■ Task to carry out ■
With no addition or omission, return the entries below.

Data entries:
◇ ◇ ◇

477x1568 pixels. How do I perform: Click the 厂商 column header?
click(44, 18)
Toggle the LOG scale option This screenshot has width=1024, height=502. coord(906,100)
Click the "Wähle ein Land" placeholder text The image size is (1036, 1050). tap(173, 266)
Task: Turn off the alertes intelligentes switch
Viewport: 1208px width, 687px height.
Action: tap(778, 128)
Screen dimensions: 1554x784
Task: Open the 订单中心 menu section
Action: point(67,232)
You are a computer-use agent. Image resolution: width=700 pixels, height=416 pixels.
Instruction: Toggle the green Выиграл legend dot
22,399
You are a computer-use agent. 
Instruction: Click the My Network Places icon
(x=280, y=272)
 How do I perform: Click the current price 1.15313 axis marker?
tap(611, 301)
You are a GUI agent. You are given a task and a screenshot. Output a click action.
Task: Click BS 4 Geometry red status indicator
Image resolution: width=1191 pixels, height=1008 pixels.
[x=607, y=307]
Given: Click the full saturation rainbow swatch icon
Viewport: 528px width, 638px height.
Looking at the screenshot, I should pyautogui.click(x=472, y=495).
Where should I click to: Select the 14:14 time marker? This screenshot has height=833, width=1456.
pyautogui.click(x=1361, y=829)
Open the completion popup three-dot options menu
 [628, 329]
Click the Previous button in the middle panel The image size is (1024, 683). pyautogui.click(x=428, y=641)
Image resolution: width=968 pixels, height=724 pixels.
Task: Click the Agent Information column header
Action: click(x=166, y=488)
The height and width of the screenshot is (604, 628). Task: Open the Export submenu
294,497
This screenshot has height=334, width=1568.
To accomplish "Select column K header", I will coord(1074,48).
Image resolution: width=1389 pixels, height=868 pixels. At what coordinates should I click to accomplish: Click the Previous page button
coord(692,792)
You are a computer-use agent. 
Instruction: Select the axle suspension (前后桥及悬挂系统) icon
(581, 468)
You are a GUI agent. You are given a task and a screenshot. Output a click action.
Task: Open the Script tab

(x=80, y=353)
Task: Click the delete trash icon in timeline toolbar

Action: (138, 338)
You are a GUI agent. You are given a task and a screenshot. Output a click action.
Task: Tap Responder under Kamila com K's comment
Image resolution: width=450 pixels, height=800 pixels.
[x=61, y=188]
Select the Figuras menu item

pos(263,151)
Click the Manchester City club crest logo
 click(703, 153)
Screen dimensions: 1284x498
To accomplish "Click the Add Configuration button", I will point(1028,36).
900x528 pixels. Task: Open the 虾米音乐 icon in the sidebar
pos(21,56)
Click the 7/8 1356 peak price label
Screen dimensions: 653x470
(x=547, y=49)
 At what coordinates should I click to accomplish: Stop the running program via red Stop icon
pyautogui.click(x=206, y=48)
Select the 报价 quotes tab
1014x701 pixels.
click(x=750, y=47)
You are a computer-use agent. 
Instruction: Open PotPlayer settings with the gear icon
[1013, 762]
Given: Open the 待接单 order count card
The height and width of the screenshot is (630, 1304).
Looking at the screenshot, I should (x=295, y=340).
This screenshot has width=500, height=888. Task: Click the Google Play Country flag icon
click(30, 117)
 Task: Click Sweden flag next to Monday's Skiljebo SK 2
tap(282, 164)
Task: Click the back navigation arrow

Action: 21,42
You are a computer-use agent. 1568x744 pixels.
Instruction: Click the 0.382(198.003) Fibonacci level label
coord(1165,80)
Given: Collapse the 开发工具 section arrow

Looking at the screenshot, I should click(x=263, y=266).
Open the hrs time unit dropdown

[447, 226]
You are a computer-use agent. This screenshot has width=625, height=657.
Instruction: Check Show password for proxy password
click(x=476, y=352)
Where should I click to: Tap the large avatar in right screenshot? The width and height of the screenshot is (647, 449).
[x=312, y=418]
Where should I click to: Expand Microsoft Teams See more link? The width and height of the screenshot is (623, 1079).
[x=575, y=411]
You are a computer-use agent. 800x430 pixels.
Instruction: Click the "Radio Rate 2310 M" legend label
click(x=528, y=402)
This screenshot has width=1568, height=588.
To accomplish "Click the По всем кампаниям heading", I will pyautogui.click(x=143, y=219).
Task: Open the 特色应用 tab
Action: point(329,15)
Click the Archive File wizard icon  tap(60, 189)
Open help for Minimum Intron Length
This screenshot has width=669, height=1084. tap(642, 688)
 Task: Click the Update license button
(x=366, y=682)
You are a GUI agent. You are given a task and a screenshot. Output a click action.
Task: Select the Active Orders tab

◇ ◇ ◇

■ Task solution ■
477x1568 pixels. How do I perform: Click the 厂商 column header?
click(44, 18)
Toggle the LOG scale option This screenshot has width=1024, height=502. coord(906,100)
Click the "Wähle ein Land" placeholder text The image size is (1036, 1050). tap(173, 266)
Task: Turn off the alertes intelligentes switch
Viewport: 1208px width, 687px height.
Action: tap(778, 128)
Screen dimensions: 1554x784
Task: Open the 订单中心 menu section
Action: point(67,232)
You are a computer-use agent. Image resolution: width=700 pixels, height=416 pixels.
Instruction: Toggle the green Выиграл legend dot
22,399
You are a computer-use agent. 
Instruction: Click the My Network Places icon
(x=280, y=272)
 How do I perform: Click the current price 1.15313 axis marker?
tap(611, 301)
You are a GUI agent. You are given a task and a screenshot. Output a click action.
Task: Click BS 4 Geometry red status indicator
Image resolution: width=1191 pixels, height=1008 pixels.
[x=607, y=307]
Given: Click the full saturation rainbow swatch icon
Viewport: 528px width, 638px height.
Looking at the screenshot, I should pyautogui.click(x=472, y=495).
Where should I click to: Select the 14:14 time marker? This screenshot has height=833, width=1456.
pyautogui.click(x=1361, y=829)
Open the completion popup three-dot options menu
 [628, 329]
Click the Previous button in the middle panel The image size is (1024, 683). pyautogui.click(x=428, y=641)
Image resolution: width=968 pixels, height=724 pixels.
Task: Click the Agent Information column header
Action: click(x=166, y=488)
The height and width of the screenshot is (604, 628). Task: Open the Export submenu
294,497
This screenshot has height=334, width=1568.
To accomplish "Select column K header", I will coord(1074,48).
Image resolution: width=1389 pixels, height=868 pixels. At what coordinates should I click to accomplish: Click the Previous page button
coord(692,792)
You are a computer-use agent. 
Instruction: Select the axle suspension (前后桥及悬挂系统) icon
(581, 468)
You are a GUI agent. You are given a task and a screenshot. Output a click action.
Task: Open the Script tab

(x=80, y=353)
Task: Click the delete trash icon in timeline toolbar

Action: (138, 338)
You are a GUI agent. You are given a task and a screenshot. Output a click action.
Task: Tap Responder under Kamila com K's comment
Image resolution: width=450 pixels, height=800 pixels.
[x=61, y=188]
Select the Figuras menu item

pos(263,151)
Click the Manchester City club crest logo
 click(703, 153)
Screen dimensions: 1284x498
To accomplish "Click the Add Configuration button", I will point(1028,36).
900x528 pixels. Task: Open the 虾米音乐 icon in the sidebar
pos(21,56)
Click the 7/8 1356 peak price label
Screen dimensions: 653x470
(x=547, y=49)
 At what coordinates should I click to accomplish: Stop the running program via red Stop icon
pyautogui.click(x=206, y=48)
Select the 报价 quotes tab
1014x701 pixels.
click(x=750, y=47)
You are a computer-use agent. 
Instruction: Open PotPlayer settings with the gear icon
[1013, 762]
Given: Open the 待接单 order count card
The height and width of the screenshot is (630, 1304).
Looking at the screenshot, I should (x=295, y=340).
This screenshot has width=500, height=888. Task: Click the Google Play Country flag icon
click(30, 117)
 Task: Click Sweden flag next to Monday's Skiljebo SK 2
tap(282, 164)
Task: Click the back navigation arrow

Action: 21,42
You are a computer-use agent. 1568x744 pixels.
Instruction: Click the 0.382(198.003) Fibonacci level label
coord(1165,80)
Given: Collapse the 开发工具 section arrow

Looking at the screenshot, I should click(x=263, y=266).
Open the hrs time unit dropdown

[447, 226]
You are a computer-use agent. This screenshot has width=625, height=657.
Instruction: Check Show password for proxy password
click(x=476, y=352)
Where should I click to: Tap the large avatar in right screenshot? The width and height of the screenshot is (647, 449).
[x=312, y=418]
Where should I click to: Expand Microsoft Teams See more link? The width and height of the screenshot is (623, 1079).
[x=575, y=411]
You are a computer-use agent. 800x430 pixels.
Instruction: Click the "Radio Rate 2310 M" legend label
click(x=528, y=402)
This screenshot has width=1568, height=588.
To accomplish "Click the По всем кампаниям heading", I will pyautogui.click(x=143, y=219).
Task: Open the 特色应用 tab
Action: point(329,15)
Click the Archive File wizard icon  tap(60, 189)
Open help for Minimum Intron Length
This screenshot has width=669, height=1084. tap(642, 688)
 Task: Click the Update license button
(x=366, y=682)
You are a GUI agent. You are given a task and a screenshot. Output a click action.
Task: Select the Active Orders tab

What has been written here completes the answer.